Pentingnya Survei Kemampuan Penggunaan Lahan untuk Pertanian



Kemampuan lahan merupakan salah satu aspek klasifikasi lahan. Untuk penentuan ­kemampuan lahan, kegunaan lahan untuk pertanian, hutan dan pariwisata dinilai semata-mata berdasarkan faktor lingkungan fisik.

Dengan kata lain, dalam klasifikasi kemampuan lahan, tekstur, struktur tanah, aspek kemiringan, medan, suhu, curah hujan, limpasan dan ketersediaan air dipertimbangkan. Namun, dalam klasifikasi ­ini, sangat bergantung pada hasil survei tanah. Selain itu, produktivitas pertanian saat ini atau penggunaan lahan aktual diabaikan.

Sebenarnya tanah lempung berbeda dengan tanah regur (tanah hitam) dan tanah laterit berbeda dengan tanah merah. Tanah ini cocok untuk budidaya tanaman yang berbeda. Misalnya, tanah lempung sangat cocok untuk menanam padi, gandum, ­tebu, rami, kacang-kacangan, gram, dan minyak sayur, sedangkan kapas bekerja dengan baik di tanah tanah hitam.

Budidaya saffron hanya mungkin dilakukan di karewalands, sedangkan bajra (bulrush millet) tumbuh dengan baik di tanah berpasir. Dengan demikian, kemampuan lahan suatu tanah memiliki sifat fisik tertentu yang membantu dalam mendapatkan hasil pertanian yang lebih baik dari tanaman tertentu.

Sistem penilaian yang dibuat oleh Commonwealth Scientific and Industrial Research Organization (CSIRO) untuk digunakan di Australia telah digunakan secara luas di tempat lain. Kemampuan lahan biasanya disajikan secara kartografis baik menurut jenis medan atau penilaian potensi ­produktivitas pertanian. Upaya terbatas telah dilakukan untuk menghasilkan penilaian kemampuan lahan untuk penggunaan lahan rekreasi.

Di India, tujuan utama survei tanah adalah untuk mencapai ­klasifikasi kemampuan lahan.

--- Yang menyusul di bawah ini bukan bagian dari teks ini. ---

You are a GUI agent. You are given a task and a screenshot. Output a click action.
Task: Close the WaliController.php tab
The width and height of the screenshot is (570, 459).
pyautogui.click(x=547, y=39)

Organisasi Survei Penggunaan Lahan dan Tanah Seluruh India, pada tahun 1960, telah mencoba melakukan klasifikasi semacam itu. Selanjutnya, ketidakcukupan dalam Manual Survei Tanah telah dihapus dan Manual yang telah direvisi diterbitkan pada tahun 1970.

The All India Soil and Land Use ­Survey Organization 1970) telah mengidentifikasi delapan kelas kemampuan penggunaan lahan yang berbeda seperti yang diberikan di bawah ini:

Lahan yang Cocok untuk Budidaya:

Kelas I : Lahan yang dapat ditanami sangat baik tanpa kesulitan khusus dalam bercocok tanam.

Kelas II : Lahan yang dapat ditanami baik yang memerlukan perlindungan dari erosi ­atau banjir, perbaikan drainase dan konservasi air irigasi.

Kelas III: Lahan yang dapat ditanami cukup baik di mana perhatian khusus harus diberikan pada pengendalian erosi, konservasi ­air irigasi, drainase intensif dan perlindungan dari banjir.

Kelas IV : Lahan yang cukup baik cocok untuk budidaya sesekali atau terbatas ­, membutuhkan pengendalian erosi yang intensif, drainase intensif dan perawatan yang sangat intensif untuk mengatasi keterbatasan tanah.

Lahan yang tidak Cocok untuk Budidaya:

Kelas V: Sangat cocok untuk penggembalaan tetapi tidak untuk pertanian subur, membutuhkan perlindungan dari gullying.

Kelas VI: Sangat cocok untuk penggembalaan atau kehutanan tetapi tidak cocok untuk pertanian subur.

Kelas VII: Cukup cocok untuk penggembalaan atau kehutanan tetapi tidak untuk ­pertanian yang mampu.

Kelas VIII: Cocok hanya untuk satwa liar, fasilitas rekreasi dan ­perlindungan suplai air.